Hypothesis asks: "Are there input combinations I haven't thought of that break my code?"

It generates random inputs, shrinks them when it finds a failure, and over time builds a database of interesting edge cases for your specific codebase. The classic example:

from hypothesis import given, strategies as st

@given(st.floats(allow_nan=False, allow_infinity=False))
def test_process_payment_never_crashes(amount):
    try:
        result = process_payment(amount, "USD")
        assert result is not None
    except ValueError:
        pass  # expected for invalid amounts

This test runs process_payment with thousands of random floats. It will find amount=0.0, amount=-1e-308, amount=float('nan') if you forget to exclude it. It explores the space of inputs you didn't think to test.

The question Quelltest asks

Quelltest asks: "Do the requirements you already documented have a test that proves each one?"

It reads your existing docstrings and Pydantic models as specifications, then generates a specific test for each stated requirement — and verifies that test actually catches violations before writing it.
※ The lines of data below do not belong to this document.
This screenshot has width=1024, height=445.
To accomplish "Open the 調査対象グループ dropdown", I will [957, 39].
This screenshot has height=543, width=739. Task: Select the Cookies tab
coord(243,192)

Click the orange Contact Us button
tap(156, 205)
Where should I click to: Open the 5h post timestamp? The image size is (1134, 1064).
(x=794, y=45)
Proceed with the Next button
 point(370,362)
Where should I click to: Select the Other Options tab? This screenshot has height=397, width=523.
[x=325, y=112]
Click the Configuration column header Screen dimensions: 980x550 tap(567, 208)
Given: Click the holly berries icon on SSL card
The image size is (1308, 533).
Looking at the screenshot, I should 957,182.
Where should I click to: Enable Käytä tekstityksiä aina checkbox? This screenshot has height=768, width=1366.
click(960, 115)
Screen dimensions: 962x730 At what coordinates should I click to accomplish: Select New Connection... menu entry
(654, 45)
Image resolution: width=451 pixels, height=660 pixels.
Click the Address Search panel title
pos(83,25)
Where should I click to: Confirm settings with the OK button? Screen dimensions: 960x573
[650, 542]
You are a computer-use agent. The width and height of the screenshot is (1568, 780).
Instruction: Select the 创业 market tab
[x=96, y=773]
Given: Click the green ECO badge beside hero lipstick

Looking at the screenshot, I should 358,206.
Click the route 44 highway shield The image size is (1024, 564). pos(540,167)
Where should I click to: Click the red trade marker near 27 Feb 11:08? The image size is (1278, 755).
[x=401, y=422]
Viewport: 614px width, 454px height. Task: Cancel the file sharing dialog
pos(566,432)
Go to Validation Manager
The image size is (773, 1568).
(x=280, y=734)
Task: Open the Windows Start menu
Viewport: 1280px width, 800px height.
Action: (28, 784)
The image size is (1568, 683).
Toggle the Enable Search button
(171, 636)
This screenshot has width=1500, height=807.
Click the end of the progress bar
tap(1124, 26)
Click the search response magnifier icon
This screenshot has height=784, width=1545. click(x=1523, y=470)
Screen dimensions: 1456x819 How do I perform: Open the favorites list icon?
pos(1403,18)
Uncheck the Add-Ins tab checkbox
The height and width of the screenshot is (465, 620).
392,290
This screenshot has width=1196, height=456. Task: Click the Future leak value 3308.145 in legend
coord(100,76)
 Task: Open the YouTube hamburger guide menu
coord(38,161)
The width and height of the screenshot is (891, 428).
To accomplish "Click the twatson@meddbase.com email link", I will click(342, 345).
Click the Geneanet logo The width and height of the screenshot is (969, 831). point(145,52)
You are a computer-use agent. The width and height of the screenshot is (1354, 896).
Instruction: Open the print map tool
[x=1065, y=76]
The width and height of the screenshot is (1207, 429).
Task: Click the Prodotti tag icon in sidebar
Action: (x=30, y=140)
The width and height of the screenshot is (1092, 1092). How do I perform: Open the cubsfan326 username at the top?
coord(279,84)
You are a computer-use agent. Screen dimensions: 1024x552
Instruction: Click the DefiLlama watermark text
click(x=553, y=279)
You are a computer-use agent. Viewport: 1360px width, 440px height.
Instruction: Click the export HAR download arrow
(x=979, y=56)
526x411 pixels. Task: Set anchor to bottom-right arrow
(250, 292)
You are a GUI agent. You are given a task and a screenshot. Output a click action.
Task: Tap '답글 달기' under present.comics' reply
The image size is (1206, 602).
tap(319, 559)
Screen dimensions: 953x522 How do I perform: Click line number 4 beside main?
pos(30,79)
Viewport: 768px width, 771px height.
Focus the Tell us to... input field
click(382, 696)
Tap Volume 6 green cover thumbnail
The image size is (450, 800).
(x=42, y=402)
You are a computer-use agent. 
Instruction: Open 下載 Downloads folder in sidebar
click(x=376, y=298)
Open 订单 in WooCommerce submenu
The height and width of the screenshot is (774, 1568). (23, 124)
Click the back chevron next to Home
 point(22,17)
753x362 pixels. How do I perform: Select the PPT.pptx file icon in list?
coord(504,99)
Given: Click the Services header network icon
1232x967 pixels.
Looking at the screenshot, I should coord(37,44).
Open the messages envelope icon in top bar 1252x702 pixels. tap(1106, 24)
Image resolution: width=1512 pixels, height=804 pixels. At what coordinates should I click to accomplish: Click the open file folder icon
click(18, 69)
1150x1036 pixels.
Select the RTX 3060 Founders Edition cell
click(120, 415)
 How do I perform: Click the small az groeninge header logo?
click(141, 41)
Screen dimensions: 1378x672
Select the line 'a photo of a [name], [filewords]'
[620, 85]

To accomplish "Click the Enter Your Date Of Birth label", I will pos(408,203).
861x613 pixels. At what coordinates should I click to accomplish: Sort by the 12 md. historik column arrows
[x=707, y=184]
def process_payment(amount: float, currency: str) -> PaymentResponse:
    """
    Raises:
        ValueError: If amount is <= 0.
        ValueError: If currency is not in SUPPORTED_CURRENCIES.
    """

Quelltest extracts two requirements from this docstring. For the first, it generates:

def test_process_payment_raises_valueerror_amount():
    with pytest.raises(ValueError):
        process_payment(amount=0, currency="USD")

Then verifies it: this test must pass on your code and fail when the raise ValueError is commented out. Only then is it written.

What each catches

Scenario	Hypothesis	Quelltest
`amount=-1e-308` not handled	✅ may find it	❌ not in spec
Documented `Raises: ValueError: If amount <= 0` has no test	❌ may miss it	✅ always catches
`Field(gt=0)` constraint not tested	❌ not applicable	✅ always catches
Off-by-one in a boundary check	✅ likely finds it	✅ tests the boundary
Concurrent access bug	✅ with right strategy	❌ out of scope
Pydantic field validator not exercised	❌	✅

The core difference: exploration vs verification

Hypothesis explores the space of possible inputs looking for failures you didn't anticipate. Quelltest verifies that the failures you anticipated are actually enforced by a test.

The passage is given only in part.